The process of winnowing the Republican presidential field to a few candidates is beginning to take its toll, though the first actual voting won’t occur until February.

In the past, the winnowing process was triggered by New Hampshire’s first-in-the-nation primary.  Those who finished first or second survived as viable candidates.  The others could no longer raise money or attract media attention.  And their campaigns were finished.

It’s an unforgiving process.  A candidate can skip Iowa – next year’s caucuses are on February 1 – as John McCain did with impunity in 2008.  But running in New Hampshire is mandatory.  So all the Republican candidates will be there next February 9.

But there’s a new player in the winnowing process, the nationally televised debates.  An unsteady performance in one or two debates is likely to put a candidate’s future in jeopardy. This is what has happened to Jeb Bush and John Kasich.  Earlier the debates drove two major candidates out of the race.

Once the frontrunner for the GOP nomination, Wisconsin governor Scott Walker began slipping in polls in late summer, came off poorly in the first two Republican debates, and his fundraising dried up.  He dropped out on September 21.

Rick Perry, the former governor of Texas, withdrew nine days before Walker.  He had failed to qualify, based on poll numbers, for the prime time debates. That undermined his effort to recover from a poor showing as a candidate four years earlier, causing his fundraising to nosedive. That, along with Donald Trump’s gobbling up of conservative voters, effectively ended Perry’s campaign.

Now four candidates are all but doomed by having been kept out of the prime time debates.  They’ve been relegated to the preliminary debates with far few viewers and less prestige.  They are Lindsey Graham, Bobby Jindal, Rick Santorum, and George Pataki.  Jim Gilmore wasn’t even invited to those debates, ruining the prospects for his campaign.

Those five are the walking dead, candidates with little or no chance of rising.  Two others – Mike Huckabee and Chris Christie – were sent down on Wednesday to the number two debate.  That may have been a fatal blow to Huckabee.

For Christie, there is New Hampshire, where reports indicate he’s picked up support.  However, he is one of four candidates who are counting on the Granite State to lift them into first, second, or third in the race.  Besides Christie, there are Bush, Kasich, and Carly Fiorina.  They all can’t get a boost from New Hampshire, not with Trump, Ben Carson, Marco Rubio, and Ted Cruz standing in their way.  Perhaps none will.

Trump, Carson, Cruz, and Rubio have done well – or well enough – in the four debates so far.  They also have organizations in critical states and strong fundraising.  But the Republican debate scheduled in New Hampshire on February 6 gives the trailing candidates an opportunity to break through.
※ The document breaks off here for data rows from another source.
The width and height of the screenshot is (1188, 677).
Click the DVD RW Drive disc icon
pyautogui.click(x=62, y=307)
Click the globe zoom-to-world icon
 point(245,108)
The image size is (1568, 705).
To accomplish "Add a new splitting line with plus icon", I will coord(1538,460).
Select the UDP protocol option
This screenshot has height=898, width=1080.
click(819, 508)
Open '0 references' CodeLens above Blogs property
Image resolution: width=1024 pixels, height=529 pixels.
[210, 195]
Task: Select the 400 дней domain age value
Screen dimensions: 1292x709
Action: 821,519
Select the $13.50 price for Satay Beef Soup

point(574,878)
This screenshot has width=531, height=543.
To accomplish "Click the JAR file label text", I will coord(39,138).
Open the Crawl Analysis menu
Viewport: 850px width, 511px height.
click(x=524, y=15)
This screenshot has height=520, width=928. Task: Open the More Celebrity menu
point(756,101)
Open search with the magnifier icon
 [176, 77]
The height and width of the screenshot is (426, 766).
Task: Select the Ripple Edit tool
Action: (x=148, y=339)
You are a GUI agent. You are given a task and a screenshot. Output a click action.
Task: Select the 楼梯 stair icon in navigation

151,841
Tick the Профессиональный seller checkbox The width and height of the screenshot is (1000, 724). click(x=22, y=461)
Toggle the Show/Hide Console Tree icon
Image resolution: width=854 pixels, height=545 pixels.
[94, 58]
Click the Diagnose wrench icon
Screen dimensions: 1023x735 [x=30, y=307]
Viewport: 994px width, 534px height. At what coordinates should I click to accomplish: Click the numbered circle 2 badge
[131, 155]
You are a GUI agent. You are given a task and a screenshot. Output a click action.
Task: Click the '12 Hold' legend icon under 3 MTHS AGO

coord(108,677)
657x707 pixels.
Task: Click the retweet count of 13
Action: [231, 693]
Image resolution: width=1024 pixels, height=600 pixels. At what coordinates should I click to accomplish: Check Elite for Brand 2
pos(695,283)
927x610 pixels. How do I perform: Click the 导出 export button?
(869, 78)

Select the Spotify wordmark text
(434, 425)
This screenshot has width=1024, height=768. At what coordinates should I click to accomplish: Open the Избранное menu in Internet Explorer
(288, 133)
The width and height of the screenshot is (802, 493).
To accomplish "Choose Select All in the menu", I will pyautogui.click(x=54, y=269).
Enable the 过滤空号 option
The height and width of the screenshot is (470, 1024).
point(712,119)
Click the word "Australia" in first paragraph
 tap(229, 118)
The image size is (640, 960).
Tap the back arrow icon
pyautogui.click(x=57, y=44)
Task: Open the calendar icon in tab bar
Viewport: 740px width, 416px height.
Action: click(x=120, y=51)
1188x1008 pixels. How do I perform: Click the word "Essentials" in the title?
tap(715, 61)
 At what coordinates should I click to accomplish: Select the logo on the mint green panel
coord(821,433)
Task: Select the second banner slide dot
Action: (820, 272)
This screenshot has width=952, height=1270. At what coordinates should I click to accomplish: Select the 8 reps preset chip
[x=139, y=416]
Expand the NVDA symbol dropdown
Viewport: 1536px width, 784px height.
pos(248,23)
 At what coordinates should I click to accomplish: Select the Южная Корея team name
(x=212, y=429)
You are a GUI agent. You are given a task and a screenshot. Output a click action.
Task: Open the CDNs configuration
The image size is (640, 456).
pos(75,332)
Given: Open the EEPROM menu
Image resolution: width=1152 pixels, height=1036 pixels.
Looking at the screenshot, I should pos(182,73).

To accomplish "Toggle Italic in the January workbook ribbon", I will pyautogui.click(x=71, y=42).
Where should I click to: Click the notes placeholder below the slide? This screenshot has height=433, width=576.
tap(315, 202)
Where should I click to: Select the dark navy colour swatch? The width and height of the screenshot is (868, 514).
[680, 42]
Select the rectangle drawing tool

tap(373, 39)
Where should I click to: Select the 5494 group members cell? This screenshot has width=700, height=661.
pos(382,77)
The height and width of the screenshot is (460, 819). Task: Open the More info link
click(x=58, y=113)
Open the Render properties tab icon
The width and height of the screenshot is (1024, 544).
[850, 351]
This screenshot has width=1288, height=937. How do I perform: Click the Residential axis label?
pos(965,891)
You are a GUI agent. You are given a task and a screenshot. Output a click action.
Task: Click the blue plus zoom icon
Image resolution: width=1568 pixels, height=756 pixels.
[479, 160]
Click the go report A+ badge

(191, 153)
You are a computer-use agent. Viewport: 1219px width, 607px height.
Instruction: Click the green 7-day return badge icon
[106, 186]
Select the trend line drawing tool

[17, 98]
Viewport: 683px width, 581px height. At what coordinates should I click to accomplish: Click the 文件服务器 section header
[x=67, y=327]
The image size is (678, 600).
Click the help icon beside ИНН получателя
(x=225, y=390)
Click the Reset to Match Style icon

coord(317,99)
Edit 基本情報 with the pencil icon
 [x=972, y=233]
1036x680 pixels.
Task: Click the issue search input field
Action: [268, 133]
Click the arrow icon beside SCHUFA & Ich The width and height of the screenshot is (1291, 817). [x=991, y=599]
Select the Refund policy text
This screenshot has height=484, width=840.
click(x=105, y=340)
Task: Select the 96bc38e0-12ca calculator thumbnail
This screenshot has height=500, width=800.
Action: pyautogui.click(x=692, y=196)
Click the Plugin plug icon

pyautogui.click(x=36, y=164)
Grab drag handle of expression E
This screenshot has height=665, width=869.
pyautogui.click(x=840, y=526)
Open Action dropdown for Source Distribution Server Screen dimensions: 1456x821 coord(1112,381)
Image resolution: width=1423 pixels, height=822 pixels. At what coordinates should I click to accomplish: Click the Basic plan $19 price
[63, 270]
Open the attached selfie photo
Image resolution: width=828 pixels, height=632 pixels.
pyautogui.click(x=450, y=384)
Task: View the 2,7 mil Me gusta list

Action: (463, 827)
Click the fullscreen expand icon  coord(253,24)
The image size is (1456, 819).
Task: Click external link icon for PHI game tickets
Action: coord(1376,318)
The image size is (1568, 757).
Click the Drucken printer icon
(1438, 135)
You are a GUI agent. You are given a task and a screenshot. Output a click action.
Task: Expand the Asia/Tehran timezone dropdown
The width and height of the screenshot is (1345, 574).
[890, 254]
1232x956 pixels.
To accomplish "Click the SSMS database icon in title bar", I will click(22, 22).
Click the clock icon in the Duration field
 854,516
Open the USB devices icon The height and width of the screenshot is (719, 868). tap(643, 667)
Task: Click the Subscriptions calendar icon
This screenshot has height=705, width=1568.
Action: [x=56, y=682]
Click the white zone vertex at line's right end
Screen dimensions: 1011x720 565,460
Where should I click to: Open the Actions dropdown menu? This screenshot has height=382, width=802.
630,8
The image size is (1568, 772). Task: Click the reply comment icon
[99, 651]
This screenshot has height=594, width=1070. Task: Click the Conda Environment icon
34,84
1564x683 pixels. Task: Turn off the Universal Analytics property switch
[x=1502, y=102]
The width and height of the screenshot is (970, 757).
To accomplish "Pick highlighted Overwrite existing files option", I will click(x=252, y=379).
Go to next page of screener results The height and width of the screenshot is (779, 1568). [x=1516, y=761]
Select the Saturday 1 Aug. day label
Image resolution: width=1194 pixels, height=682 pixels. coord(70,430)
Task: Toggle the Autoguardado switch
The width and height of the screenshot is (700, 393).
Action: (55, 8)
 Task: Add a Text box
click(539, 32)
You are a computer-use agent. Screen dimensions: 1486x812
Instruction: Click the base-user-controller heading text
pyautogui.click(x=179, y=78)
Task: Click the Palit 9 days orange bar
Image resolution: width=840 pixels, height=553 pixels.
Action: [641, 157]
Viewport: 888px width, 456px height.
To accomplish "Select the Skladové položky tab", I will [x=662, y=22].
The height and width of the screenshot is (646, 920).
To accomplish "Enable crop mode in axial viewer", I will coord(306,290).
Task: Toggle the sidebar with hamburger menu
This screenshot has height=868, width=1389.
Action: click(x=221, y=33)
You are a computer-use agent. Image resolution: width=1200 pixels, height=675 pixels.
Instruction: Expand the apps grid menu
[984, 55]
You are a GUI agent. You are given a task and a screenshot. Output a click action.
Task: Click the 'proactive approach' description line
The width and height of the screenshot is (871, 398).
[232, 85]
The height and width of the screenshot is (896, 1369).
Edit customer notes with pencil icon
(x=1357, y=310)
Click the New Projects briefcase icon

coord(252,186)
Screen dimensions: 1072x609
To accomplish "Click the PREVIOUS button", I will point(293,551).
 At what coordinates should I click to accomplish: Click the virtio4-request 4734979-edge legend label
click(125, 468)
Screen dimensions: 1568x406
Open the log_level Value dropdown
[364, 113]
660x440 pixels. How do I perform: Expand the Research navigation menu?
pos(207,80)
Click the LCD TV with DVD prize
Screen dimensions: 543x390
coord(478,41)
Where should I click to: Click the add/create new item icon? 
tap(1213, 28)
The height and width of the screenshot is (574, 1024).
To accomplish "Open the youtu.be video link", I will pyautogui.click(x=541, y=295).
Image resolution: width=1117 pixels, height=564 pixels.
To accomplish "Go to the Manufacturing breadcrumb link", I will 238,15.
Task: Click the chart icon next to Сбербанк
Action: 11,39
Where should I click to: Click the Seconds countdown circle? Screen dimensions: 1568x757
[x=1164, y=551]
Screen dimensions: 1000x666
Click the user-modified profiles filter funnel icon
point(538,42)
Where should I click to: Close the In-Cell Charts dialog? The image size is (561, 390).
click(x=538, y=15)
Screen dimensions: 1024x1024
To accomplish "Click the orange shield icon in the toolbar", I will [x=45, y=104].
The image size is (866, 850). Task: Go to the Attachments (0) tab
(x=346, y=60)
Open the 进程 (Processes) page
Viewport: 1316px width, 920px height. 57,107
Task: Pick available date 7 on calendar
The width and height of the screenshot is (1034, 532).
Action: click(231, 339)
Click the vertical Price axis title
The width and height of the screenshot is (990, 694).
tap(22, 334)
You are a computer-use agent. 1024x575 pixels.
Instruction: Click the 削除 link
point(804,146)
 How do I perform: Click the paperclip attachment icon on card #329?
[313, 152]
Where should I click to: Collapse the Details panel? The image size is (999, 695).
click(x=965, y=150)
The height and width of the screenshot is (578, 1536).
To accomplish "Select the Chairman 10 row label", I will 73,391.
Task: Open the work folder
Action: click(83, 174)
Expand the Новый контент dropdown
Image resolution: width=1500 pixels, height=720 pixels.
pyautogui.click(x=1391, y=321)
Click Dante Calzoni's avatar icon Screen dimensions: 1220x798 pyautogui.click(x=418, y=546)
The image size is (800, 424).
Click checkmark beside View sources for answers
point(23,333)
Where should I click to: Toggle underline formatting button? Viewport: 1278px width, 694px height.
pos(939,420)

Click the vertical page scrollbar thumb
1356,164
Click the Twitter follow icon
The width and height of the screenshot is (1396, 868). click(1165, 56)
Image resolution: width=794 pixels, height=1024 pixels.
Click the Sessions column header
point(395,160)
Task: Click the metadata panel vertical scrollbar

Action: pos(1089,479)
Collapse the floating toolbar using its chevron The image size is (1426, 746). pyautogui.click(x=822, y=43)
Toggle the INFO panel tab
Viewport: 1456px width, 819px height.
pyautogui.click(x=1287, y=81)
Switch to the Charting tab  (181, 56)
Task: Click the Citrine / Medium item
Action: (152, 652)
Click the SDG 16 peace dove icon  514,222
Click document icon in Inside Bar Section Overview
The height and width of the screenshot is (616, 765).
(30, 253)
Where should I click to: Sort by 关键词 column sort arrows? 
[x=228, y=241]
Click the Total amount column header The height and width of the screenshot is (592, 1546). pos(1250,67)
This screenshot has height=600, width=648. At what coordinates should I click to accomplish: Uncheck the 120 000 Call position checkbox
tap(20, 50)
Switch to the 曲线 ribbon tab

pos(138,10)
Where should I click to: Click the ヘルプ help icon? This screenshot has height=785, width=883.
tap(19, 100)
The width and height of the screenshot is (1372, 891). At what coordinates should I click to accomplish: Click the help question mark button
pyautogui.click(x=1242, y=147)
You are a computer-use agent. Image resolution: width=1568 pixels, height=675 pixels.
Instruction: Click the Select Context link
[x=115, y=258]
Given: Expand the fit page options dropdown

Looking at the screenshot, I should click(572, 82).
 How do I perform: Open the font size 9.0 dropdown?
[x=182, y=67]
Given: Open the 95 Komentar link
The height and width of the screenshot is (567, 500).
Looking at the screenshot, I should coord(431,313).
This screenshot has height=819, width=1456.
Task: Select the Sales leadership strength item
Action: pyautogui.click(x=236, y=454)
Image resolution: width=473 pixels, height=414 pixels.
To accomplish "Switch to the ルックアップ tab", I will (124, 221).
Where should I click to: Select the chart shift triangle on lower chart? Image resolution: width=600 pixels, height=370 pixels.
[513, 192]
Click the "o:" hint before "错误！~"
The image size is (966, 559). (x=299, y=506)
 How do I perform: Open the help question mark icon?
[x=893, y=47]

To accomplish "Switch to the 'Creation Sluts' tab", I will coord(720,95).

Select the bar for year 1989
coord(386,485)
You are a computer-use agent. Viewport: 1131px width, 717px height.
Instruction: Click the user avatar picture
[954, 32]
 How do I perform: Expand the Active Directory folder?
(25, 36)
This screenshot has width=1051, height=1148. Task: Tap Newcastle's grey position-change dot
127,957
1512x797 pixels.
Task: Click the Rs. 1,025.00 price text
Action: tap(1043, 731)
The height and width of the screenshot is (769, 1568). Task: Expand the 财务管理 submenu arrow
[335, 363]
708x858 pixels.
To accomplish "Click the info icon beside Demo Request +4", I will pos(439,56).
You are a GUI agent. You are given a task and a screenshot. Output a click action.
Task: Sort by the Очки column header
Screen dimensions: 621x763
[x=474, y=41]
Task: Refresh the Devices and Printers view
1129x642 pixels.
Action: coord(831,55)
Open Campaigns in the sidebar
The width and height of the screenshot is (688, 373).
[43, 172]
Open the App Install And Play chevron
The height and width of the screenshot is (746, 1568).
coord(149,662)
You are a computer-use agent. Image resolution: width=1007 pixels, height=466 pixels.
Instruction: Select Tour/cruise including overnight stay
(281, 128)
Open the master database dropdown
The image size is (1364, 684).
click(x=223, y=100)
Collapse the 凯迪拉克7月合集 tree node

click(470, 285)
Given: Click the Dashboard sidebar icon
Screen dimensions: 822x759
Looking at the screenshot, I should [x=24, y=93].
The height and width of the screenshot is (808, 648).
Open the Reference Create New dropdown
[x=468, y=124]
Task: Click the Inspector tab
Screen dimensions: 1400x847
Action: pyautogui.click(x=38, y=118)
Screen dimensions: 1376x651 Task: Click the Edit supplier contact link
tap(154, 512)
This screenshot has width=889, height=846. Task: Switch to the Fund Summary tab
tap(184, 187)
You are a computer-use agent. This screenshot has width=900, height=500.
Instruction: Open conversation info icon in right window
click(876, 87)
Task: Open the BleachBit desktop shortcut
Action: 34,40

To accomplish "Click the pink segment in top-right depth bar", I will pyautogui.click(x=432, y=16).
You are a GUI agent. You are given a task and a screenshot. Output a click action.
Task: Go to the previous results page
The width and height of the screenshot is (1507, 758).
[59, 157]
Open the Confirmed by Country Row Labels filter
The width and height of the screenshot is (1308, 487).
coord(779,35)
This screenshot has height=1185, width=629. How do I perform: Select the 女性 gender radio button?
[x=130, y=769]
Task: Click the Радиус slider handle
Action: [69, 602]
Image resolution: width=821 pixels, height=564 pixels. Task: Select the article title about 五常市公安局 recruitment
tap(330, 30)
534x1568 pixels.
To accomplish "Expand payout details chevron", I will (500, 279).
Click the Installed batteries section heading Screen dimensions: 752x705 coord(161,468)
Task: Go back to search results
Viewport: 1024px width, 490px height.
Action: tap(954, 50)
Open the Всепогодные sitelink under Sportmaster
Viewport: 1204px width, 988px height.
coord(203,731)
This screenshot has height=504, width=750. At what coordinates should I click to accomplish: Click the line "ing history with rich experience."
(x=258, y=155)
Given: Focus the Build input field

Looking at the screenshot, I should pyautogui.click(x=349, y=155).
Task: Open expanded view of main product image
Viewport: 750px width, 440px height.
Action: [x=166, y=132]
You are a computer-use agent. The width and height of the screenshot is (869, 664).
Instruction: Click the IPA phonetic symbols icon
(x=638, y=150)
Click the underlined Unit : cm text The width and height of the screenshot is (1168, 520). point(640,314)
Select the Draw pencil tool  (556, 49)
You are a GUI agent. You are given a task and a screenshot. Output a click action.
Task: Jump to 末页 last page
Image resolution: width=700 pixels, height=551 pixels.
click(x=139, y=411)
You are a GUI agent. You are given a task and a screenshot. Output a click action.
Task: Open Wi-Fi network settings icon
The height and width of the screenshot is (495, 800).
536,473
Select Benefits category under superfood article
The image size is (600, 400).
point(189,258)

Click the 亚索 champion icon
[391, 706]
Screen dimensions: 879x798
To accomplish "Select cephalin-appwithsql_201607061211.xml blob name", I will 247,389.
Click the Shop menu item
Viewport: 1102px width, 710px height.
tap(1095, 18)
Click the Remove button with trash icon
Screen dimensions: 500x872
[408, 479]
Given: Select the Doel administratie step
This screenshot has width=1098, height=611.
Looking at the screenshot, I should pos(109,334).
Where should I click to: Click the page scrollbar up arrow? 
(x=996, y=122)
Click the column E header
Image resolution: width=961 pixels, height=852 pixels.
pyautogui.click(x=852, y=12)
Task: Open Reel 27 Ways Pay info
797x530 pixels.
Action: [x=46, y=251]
And the large GOP field and no dominant candidate from the GOP’s mainstream wing means three or four candidates may still be alive after New Hampshire.  But that would defy the pattern over the past four decades.  In 1988, Jack Kemp came in a distant third to George H.W. Bush and Bob Dole.  His candidacy was finished.  In 1996, Lamar Alexander finished a close third to Dole and Pat Buchanan and his campaign died.

Yes, the campaign for the 2016 nomination is different.  It’s not just the multitude of Republican candidates. The most important difference is the role of the debates and their consequences.